Os dias estão mais curtos e a temperatura desceu. Mas ainda há pequenos insectos de outro tempo dentro de casa: melgas, mosquitos, borboletas minúsculas. Parecem anestesiados pelo frio. Colados às paredes, muito lentos, à espera de um qualquer milagre que nunca virá. São fáceis de apanhar.

Não é poesia

“Quando os índios falam que a Terra é nossa mãe, dizem ‘Eles são tão poéticos, que imagem mais bonita’. Isso não é poesia, é a nossa vida. Estamos colados no corpo da Terra. Somos terminal nervoso dela. Quando alguém fura, machuca ou arranha a Terra, desorganiza o nosso mundo.” Ailton Krenak.

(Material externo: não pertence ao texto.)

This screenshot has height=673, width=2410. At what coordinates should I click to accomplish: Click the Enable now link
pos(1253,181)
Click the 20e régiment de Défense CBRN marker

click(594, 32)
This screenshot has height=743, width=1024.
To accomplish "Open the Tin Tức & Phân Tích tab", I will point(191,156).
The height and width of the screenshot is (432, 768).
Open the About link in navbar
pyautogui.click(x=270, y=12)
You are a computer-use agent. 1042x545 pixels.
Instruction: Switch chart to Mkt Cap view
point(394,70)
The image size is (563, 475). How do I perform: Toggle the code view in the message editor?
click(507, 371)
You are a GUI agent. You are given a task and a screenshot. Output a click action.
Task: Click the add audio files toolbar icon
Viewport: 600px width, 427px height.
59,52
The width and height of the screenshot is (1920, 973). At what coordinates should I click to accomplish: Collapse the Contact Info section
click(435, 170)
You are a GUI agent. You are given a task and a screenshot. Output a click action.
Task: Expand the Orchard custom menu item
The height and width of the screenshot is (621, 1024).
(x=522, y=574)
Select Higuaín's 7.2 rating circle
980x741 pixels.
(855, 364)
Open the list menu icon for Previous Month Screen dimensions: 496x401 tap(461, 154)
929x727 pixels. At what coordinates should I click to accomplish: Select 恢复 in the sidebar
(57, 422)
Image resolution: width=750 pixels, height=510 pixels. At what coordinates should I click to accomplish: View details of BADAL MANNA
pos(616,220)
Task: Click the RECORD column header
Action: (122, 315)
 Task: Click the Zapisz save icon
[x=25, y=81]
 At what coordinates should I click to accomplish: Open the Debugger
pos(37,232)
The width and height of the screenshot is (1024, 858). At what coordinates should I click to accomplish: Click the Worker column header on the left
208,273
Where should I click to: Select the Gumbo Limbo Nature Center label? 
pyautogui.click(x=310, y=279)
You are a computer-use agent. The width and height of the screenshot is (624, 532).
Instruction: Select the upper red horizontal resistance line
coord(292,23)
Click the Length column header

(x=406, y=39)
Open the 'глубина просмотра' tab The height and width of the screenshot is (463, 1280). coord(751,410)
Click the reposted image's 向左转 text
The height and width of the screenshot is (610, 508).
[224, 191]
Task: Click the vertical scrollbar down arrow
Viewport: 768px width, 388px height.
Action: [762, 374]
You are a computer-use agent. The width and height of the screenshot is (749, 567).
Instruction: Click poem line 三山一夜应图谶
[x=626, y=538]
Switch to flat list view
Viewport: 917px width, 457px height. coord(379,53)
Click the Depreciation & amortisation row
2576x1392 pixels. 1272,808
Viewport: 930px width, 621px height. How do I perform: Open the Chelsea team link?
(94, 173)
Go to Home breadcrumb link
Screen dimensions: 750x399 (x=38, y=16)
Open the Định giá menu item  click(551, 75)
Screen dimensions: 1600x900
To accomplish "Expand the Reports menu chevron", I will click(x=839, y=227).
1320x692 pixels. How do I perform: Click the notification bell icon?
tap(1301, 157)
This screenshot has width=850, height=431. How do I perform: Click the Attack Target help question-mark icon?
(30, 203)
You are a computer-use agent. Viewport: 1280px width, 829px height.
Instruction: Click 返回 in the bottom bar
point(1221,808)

Grande herbário de sombras

Os passeios e as ruas andam cobertos de folhas caídas e encharcadas. Quando os varredores vêm e recolhem as que o vento ainda não arrastou para longe, ficam as suas cópias: imagens impressas no chão através de uma delicada tinta castanha, que persiste bem visível durante algum tempo. São os fantasmas do Outono passado. O grande herbário de sombras das cidades.

Aura

De vez em quando, sou atacado por um tipo de enxaqueca menos comum chamada «enxaqueca com aura». No meu caso, o problema manifesta-se através de alterações da visão. Durante o tempo que dura a enxaqueca — nunca mais de uma hora —, tudo à minha volta parece terrivelmente brilhante, com as cores muito vívidas e nítidas. A um ponto que se torna insuportável. Ninguém consegue ver o mundo com tanta nitidez. Quando a aura se revela, convém tomar rapidamente uma aspirina.

Chuva

Uma semana inteira de chuva miudinha, pesada e muda. Os dias parecem não ter fim. As nuvens cobrem as casas como mãos enormes, lentas, ameaçadoras. A cidade parece mergulhada no fundo de um abismo, com a vida, a verdadeira vida, a correr muito acima.

Tem outro nome

A influência de Ozu nos filmes de Pedro Costa não é só cinematográfica. Há o plano da chuva a cair nas telhas (Griffith  remix ). Os objectos vulgares filmados com a gravidade do ouro, incenso e mirra. As relações entre pais e filhos, reais ou inventadas. O modo como os corpos se movimentam nos quartos. Todas essas disposições unem os dois cineastas desde Vanda. Com o tempo, porém, apercebo-me que a ligação a Ozu é mais íntima, é antes do que se vê (também no cinema, nem tudo passa pelos olhos). Está relacionada, talvez, com o hábito japonês de descalçar os sapatos à porta? Não é só Vitalina descendo as escadas do avião com os pés nus, não é só neste filme. À semelhança das personagens discretas de Ozu, Pedro Costa entra sempre descalço na casa de cada um. Isso não se aprende numa escola de cinema, nem sequer no confronto com a matéria cinematográfica. Tem outro nome.